Sujet : Re: NAS Backup solution?
De : ldo (at) *nospam* nz.invalid (Lawrence D'Oliveiro)
Groupes : comp.sys.raspberry-piDate : 29. Jun 2025, 00:13:07
Autres entêtes
Organisation : A noiseless patient Spider
Message-ID : <103psu3$142ke$11@dont-email.me>
References : 1 2 3 4 5 6 7 8 9 10 11 12 13 14
User-Agent : Pan/0.162 (Pokrosvk)
On Sat, 28 Jun 2025 08:19:07 +0200, Deloptes wrote:
Lawrence D'Oliveiro wrote:
You were the one making a big deal out of some kind of special
snapshotting system. Is that statement inoperative now?

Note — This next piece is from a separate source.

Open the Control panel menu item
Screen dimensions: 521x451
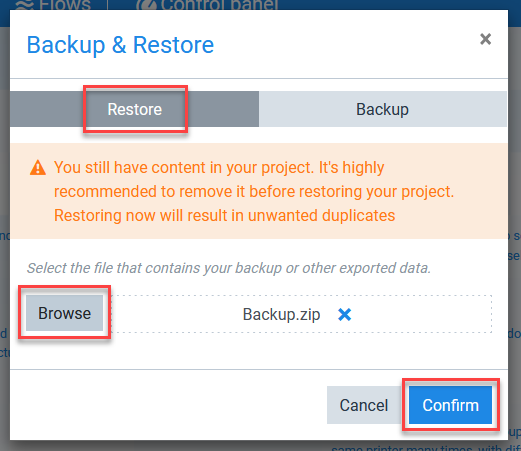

I do not think so. Everything is valid. I am afraid you either lack the
capacity or the experience to understand.
You were the one asking me to look at LVM snapshots, as though they had
some relevance to the discussion. Do you backpedal from that now?
And I personally did test complete restore of a whole production
environment: 10 blade servers with 40+ VMs, 3 bare metal servers,
varios databases, etc. etc. ...
Presumably you were relying on the applications themselves (e.g. DBMSes)
to recover from inconsistencies in their data. Things are always easier
when they’re Someone Else’s Problem, aren’t they?
You know, at the end may be it is better for you to stick to rsync.
Simple minds - simple tools.
Fun fact: Andrew Tridgell, who originally created rsync, did his PhD
thesis on the algorithm it uses that allows two processes on different
machines to compare two files, one on each side, without having to copy
the bulk of either one of them over the network to the other side.
Veritas Appliances never had anything like that, did they?